In mid-2010, Major Dean Fagerstrom was removed from Internal Affairs and replaced by Capt. Hank Wiley, who the report says "was widely viewed as being very close to Chief Willie Lovett."

Internal Affairs then closed the Khaalis case, much to the chagrin of CNT's Harris, who by charter had no direct power to fire Khaalis. Harris was reduced to sending a "sharply worded memorandum" to Chatham County Manager Russ Abolt, to no avail.

Most revealing, three highly-regarded CNT members who were instrumental in uncovering Khaalis' double-cross were suddenly pulled from CNT and put on regular street patrol, by "special order" of Chief Lovett himself.

It doesn't take Sherlock Holmes to deduce that Khaalis was possibly protecting drug activity and was possibly protected in turn by our former police chief.

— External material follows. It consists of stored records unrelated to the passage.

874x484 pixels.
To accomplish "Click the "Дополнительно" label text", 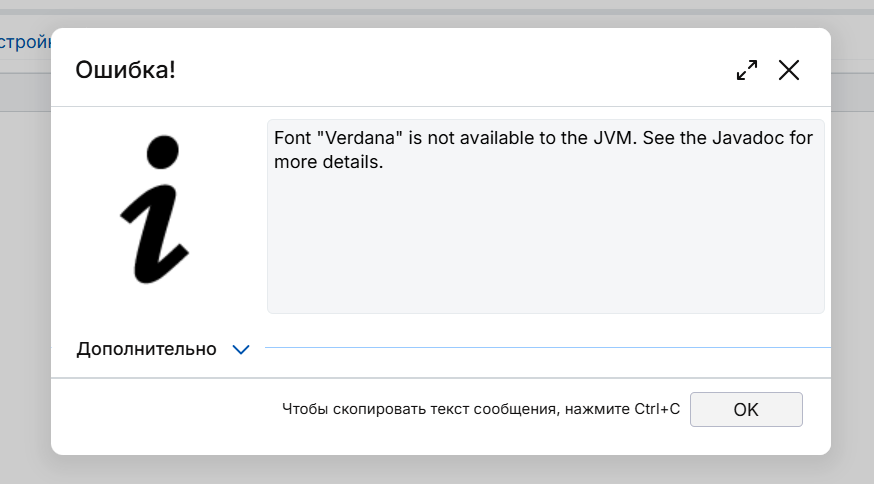I will (x=146, y=349).
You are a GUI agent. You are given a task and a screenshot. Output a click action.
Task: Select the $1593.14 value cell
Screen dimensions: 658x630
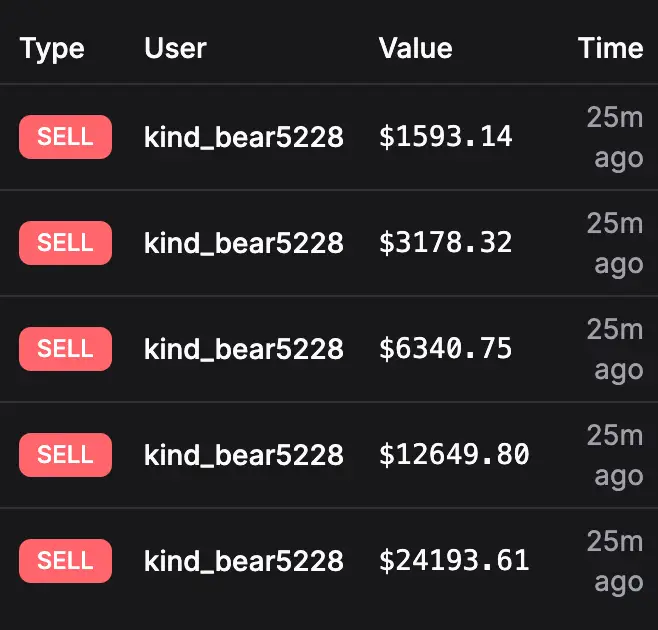pos(446,137)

The big question, one the report doesn't touch, is: Who protected the chief?

Lovett's boss for most of his tenure and during the entire Williams/Khaalis case, former City Manager Rochelle Small-Toney, left town a year ago in disgrace over other issues. Lovett, of course, suddenly resigned/retired this past September with full pension amid sexual harassment charges.

They left behind a real mess. Incredibly, Khaalis still has his job, though on leave without pay. Harris and Wiley have retired. Fagerstrom's back at Internal Affairs, but is suing the City for discrimination in a separate personnel matter. Chatham County DA Meg Heap has referred the Internal Affairs fiasco to the Georgia Bureau of Investigation, though she admits that much is now beyond the statute of limitations.

New City Manager Stephanie Cutter vows to "leave no stone unturned." Great, but easier said than done, especially when you don't know which other major players might still be under which rocks.

It reads like a film script, but real lives were impacted by the drugs and violence brought to Savannah's streets for years, apparently under the protection of rogue cops.

And it looks like there's a long slog ahead before this movie has a happy ending.